INSTRUCTIONS FOR THE TASK:
Once you find the line with "You are a GUI agent. The screenshot is 608×2576." in the data that follows, repeat it and every line after it exactly, through the line with "Ověřeno zákazníky (309, 2241)".

PROVIDED MATERIAL:
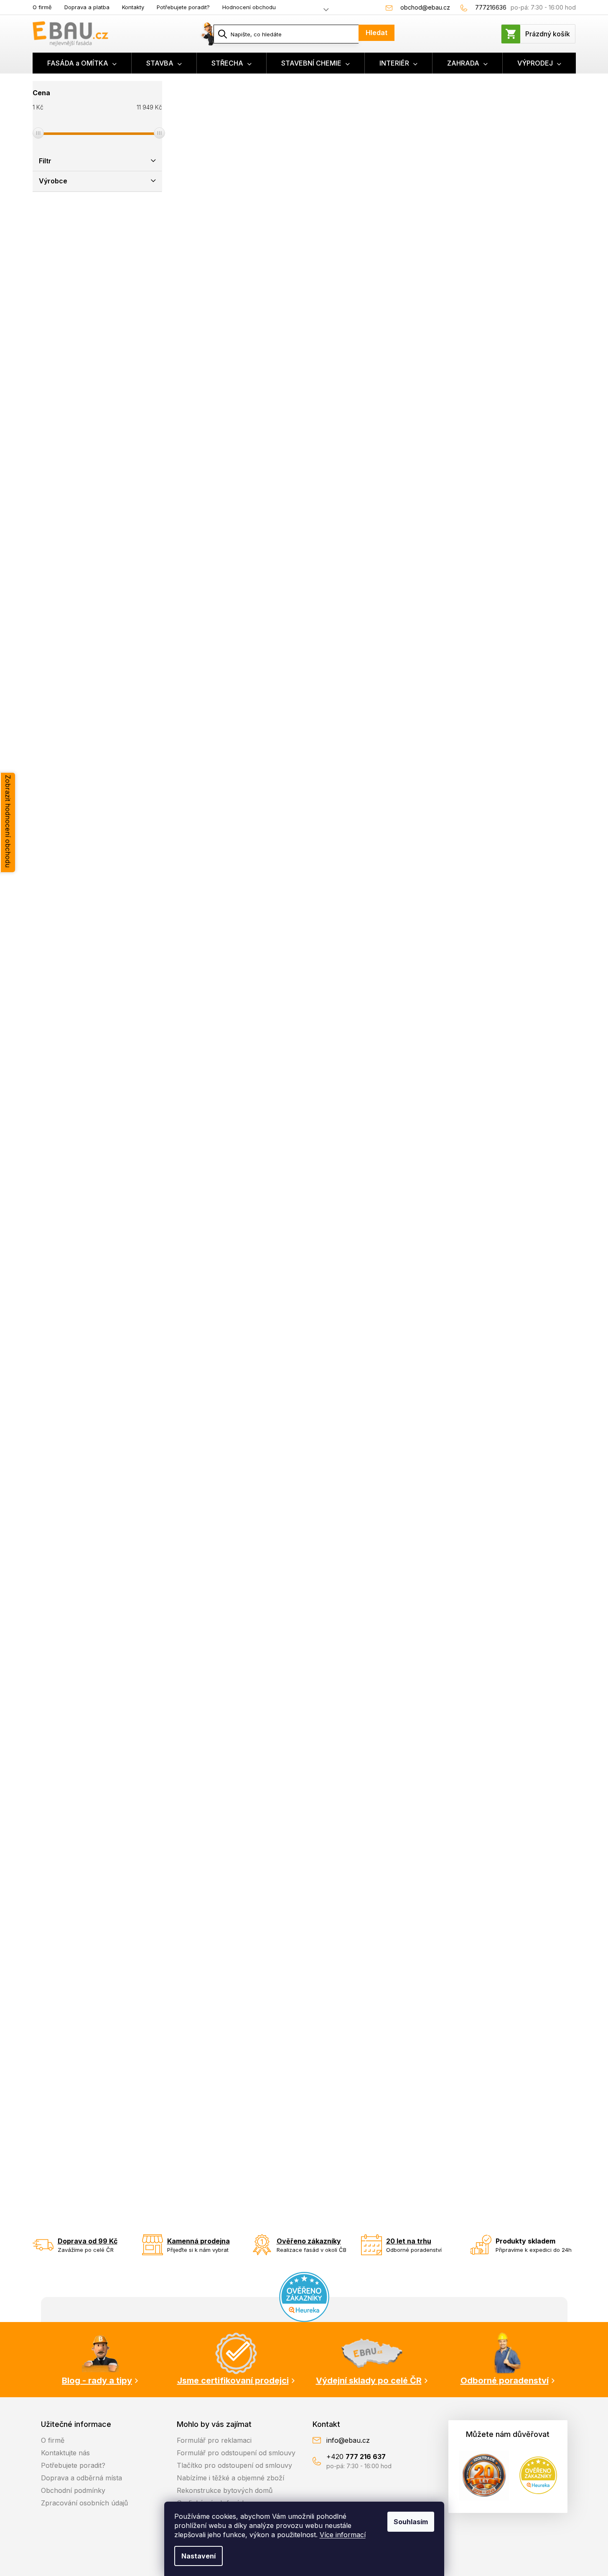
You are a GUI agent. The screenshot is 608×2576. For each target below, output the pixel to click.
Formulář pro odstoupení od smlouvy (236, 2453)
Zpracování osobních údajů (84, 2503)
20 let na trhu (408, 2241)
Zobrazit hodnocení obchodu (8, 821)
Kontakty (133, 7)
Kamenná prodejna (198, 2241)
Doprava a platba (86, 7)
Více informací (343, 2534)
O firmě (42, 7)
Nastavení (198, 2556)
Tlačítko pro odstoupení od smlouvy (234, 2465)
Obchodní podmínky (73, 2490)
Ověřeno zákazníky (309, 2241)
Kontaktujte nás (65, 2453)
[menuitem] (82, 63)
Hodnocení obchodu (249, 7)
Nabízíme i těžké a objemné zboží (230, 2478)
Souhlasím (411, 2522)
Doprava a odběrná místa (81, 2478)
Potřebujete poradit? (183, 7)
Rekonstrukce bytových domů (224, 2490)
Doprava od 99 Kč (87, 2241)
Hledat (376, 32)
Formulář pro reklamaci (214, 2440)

---

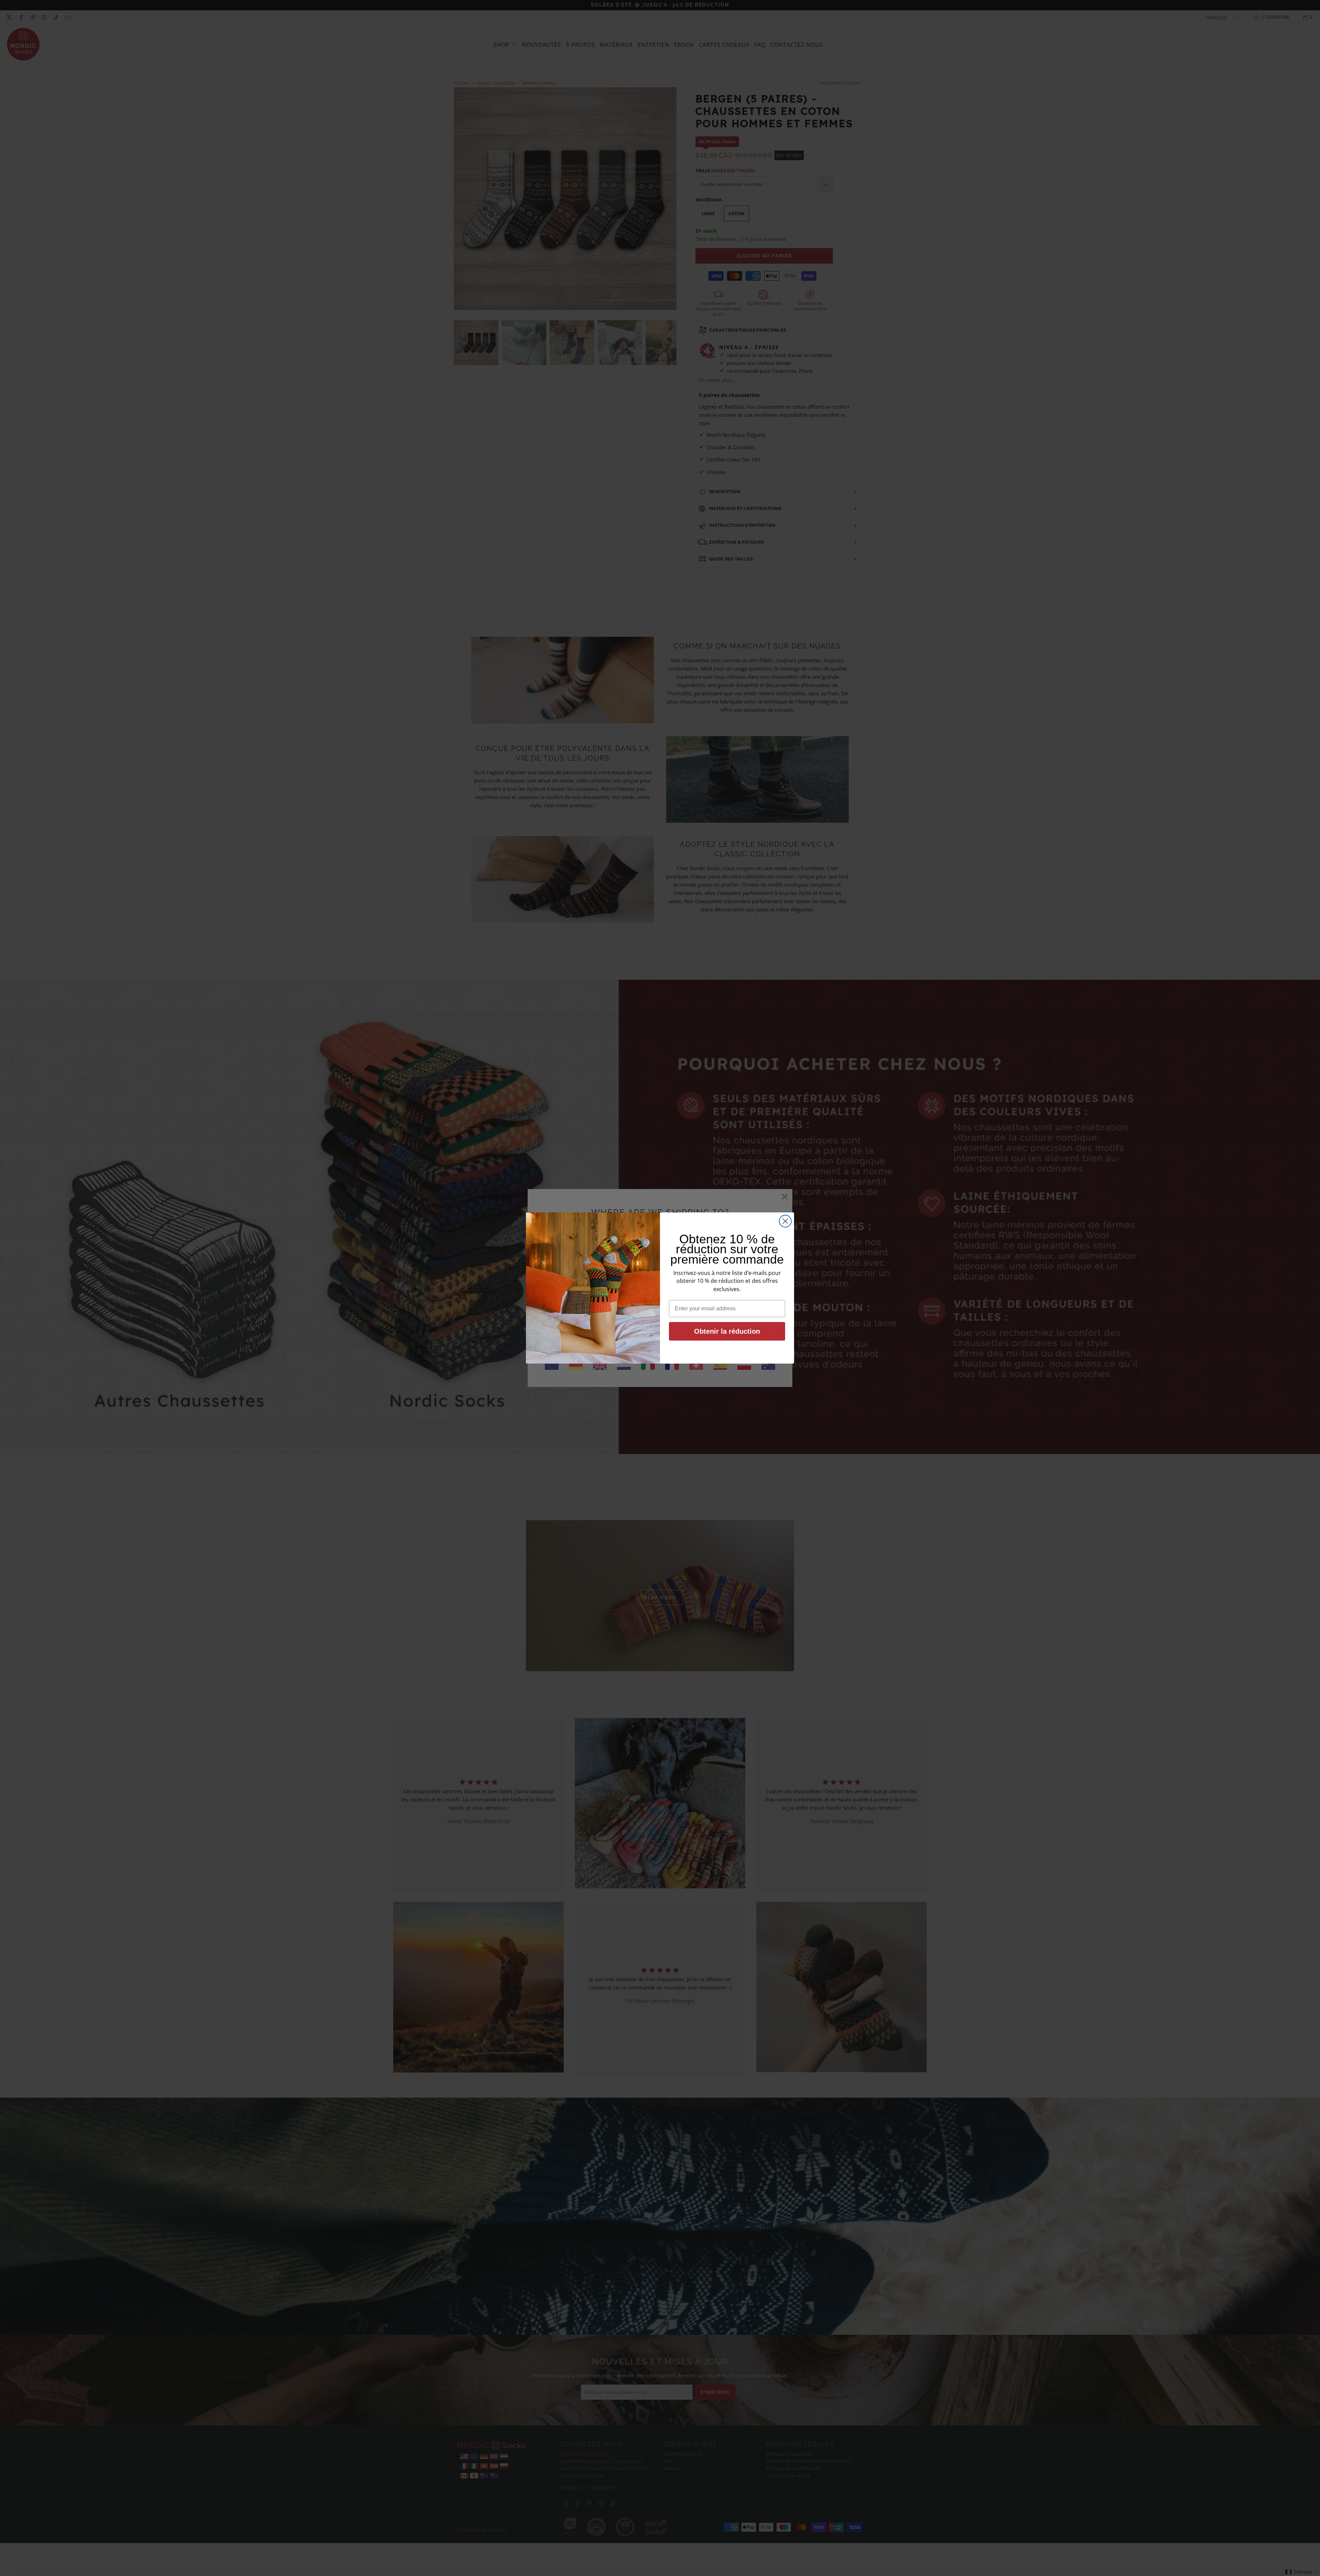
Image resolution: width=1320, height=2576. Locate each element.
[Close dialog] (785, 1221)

--

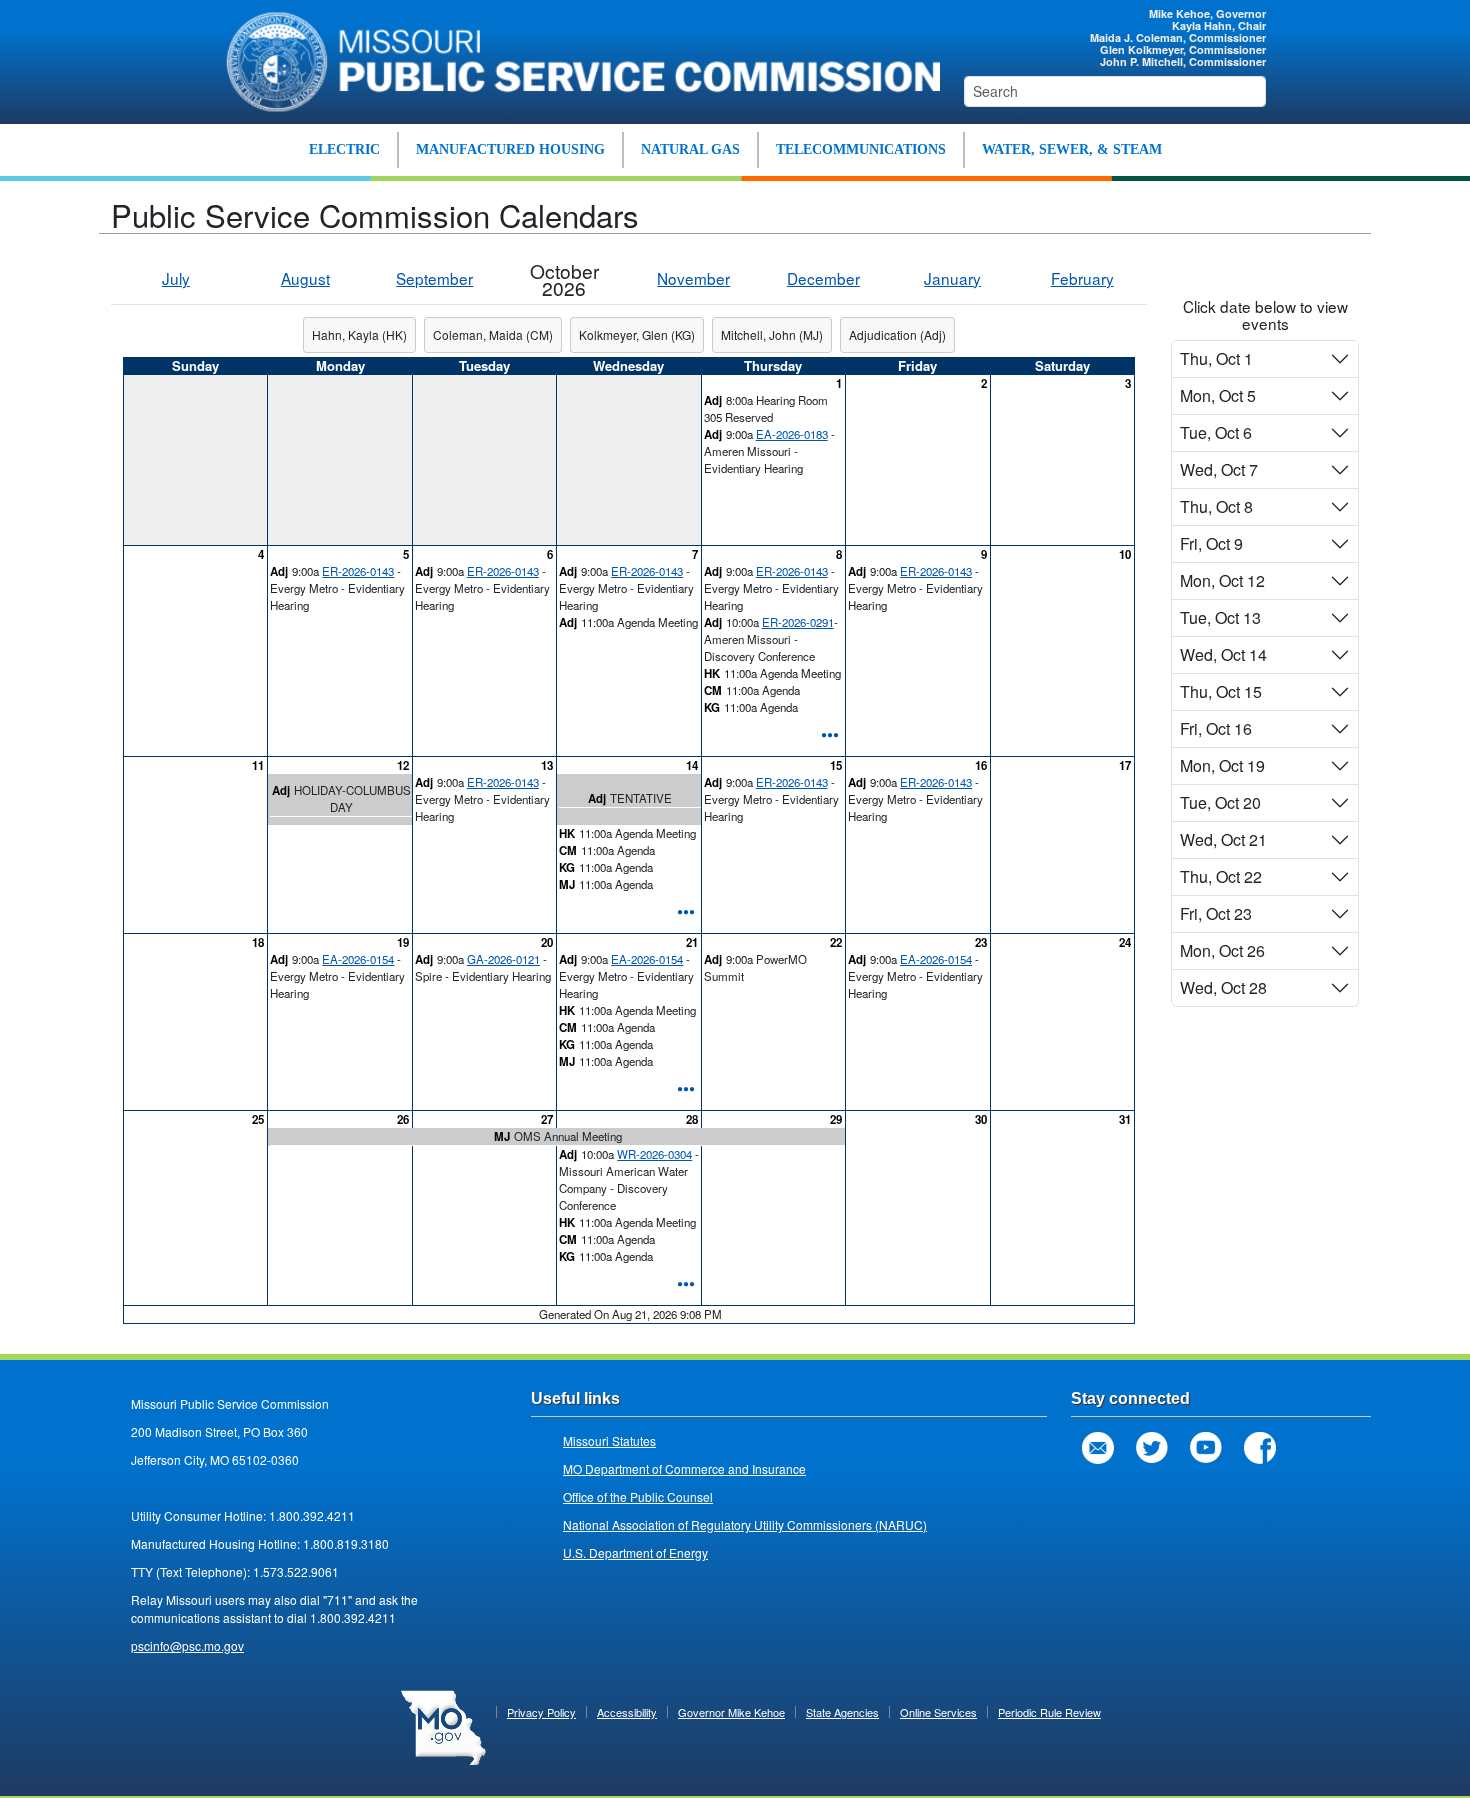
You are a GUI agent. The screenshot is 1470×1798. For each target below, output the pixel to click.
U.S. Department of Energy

SOLVED EXERCISE:
You are a GUI agent. The screenshot is 608×2576. For each target below, output the pixel to click.
Formulář pro odstoupení od smlouvy (236, 2453)
Zpracování osobních údajů (84, 2503)
20 let na trhu (408, 2241)
Zobrazit hodnocení obchodu (8, 821)
Kontakty (133, 7)
Kamenná prodejna (198, 2241)
Doprava a platba (86, 7)
Více informací (343, 2534)
O firmě (42, 7)
Nastavení (198, 2556)
Tlačítko pro odstoupení od smlouvy (234, 2465)
Obchodní podmínky (73, 2490)
Ověřeno zákazníky (309, 2241)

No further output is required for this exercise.